Toda esta sapiencia agrícola ha quedado fuera de aquellas cabezas nuestras “de ciudad”, ésas que asocian abono con el transporte público, solarización con Man Ray e injerto con cirugía capilar, y es una pena. En tiempos como hoy, más que una pena, es una jodienda. Los dirigentes, sin ir más lejos, son unos de los muchos que deberían pasarse un par de años aprendiendo la recolecta de la coliflor o la selección de la trucha. Ellos: los mismos que parecen desdeñar cualquier refranero arcaico y prefieren otras teorías, mucho más urbanitas y neoliberales, como la de exprimirlo todo hasta dejarlo sin fruto. Ya lo hicieron invirtiendo en ladrillo y no en desarrollo e investigación, que es donde hubieran puesto los ingresos cualquier sabio labriego con los ojos atentos al futuro. Cuando el ladrillo ya está bien exprimido, ahora tocan la educación, la energía, la sanidad. Sin importar que aumenten los enfermos, los excluidos, los desesperados… Vamos, un modelo de actuación, loable según los politicos, que no sólo desprecia a los mismos ciudadanos que han pagado el sistema sino también a un elemento más abstracto -¡y vengador!- llamado futuro.
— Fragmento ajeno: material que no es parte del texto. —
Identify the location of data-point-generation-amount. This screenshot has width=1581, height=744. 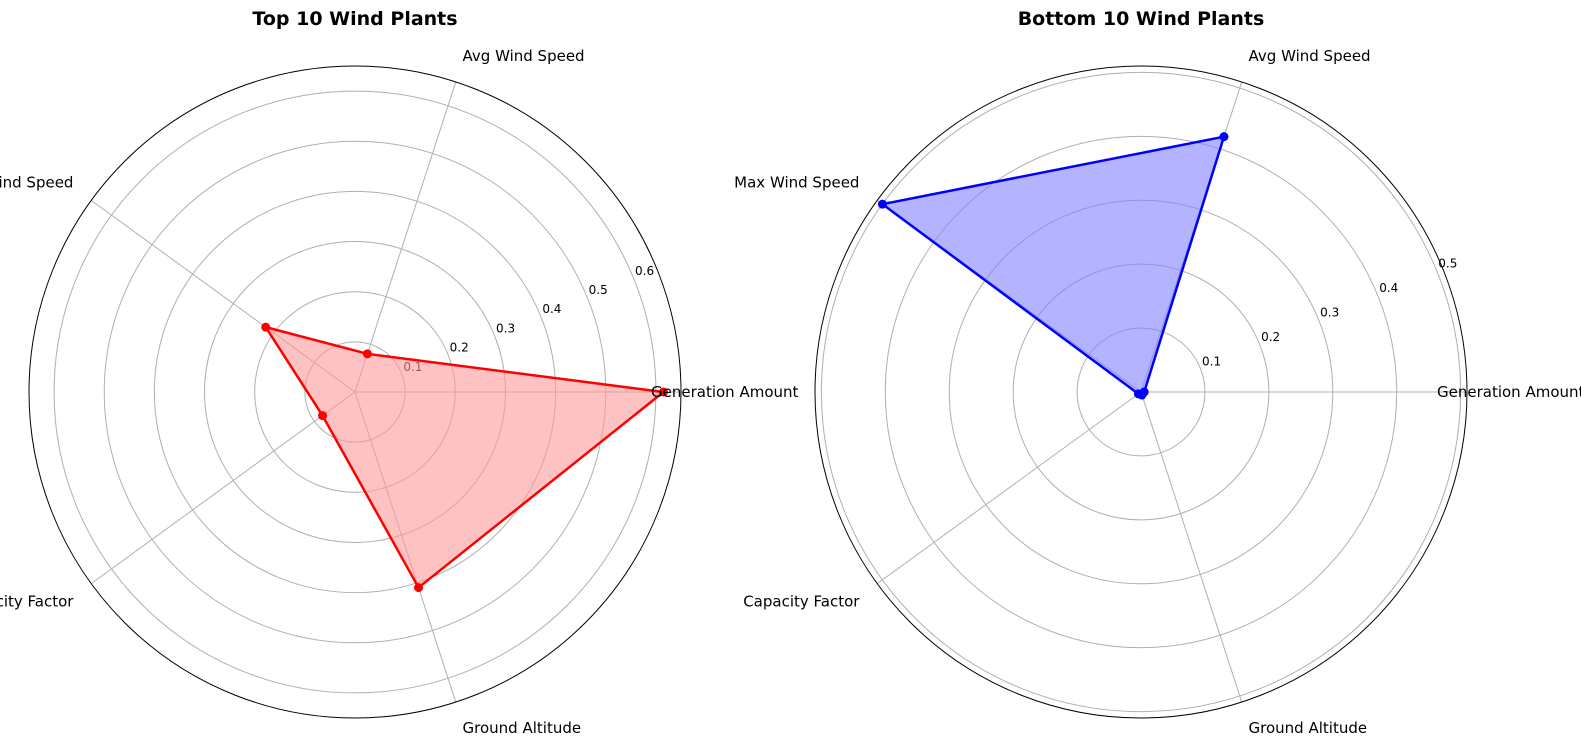
(663, 392).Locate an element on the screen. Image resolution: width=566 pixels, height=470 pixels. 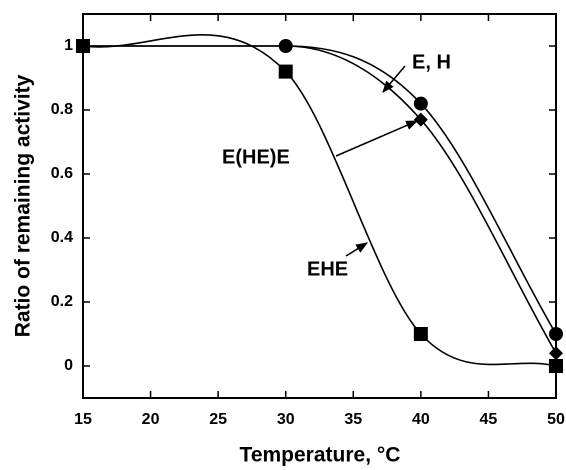
y-tick-label: 0 is located at coordinates (68, 366).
Para mí, este privatizar sin medida, este ordeñar por encima de cualquier posibilidad que ofrezca la naturaleza, me parece el mismo modo, atolondrado e irresponsable, en que se desvalija un huerto ajeno, indiferentes al hecho de que vuelva a dar frutos algún día, o la manera en la que come un niño hambriento: a dos carrillos, a puñados, a atragantaderas, sin pensar jamás en cosas como el empacho o el colesterol o, mucho menos, en si habría que guardar algo para la hora de la cena o si habría que compartir la comida con alguien: con esa urgencia descerebrada e insensata que desprecia generaciones de planificación y sabiduría. Así come un niño hambriento; así se llenan los bolsillos -y los de los colegas-, a la desesperada, los mandatarios que sospechan que su tiempo como administradores de la riqueza no va a ser eterno. Exprimiendo gallinas para montarse ellos un caldo y al resto no dejarnos ni los huevos. Alguien debería regresar al campo: o ellos, o nosotros, o todos.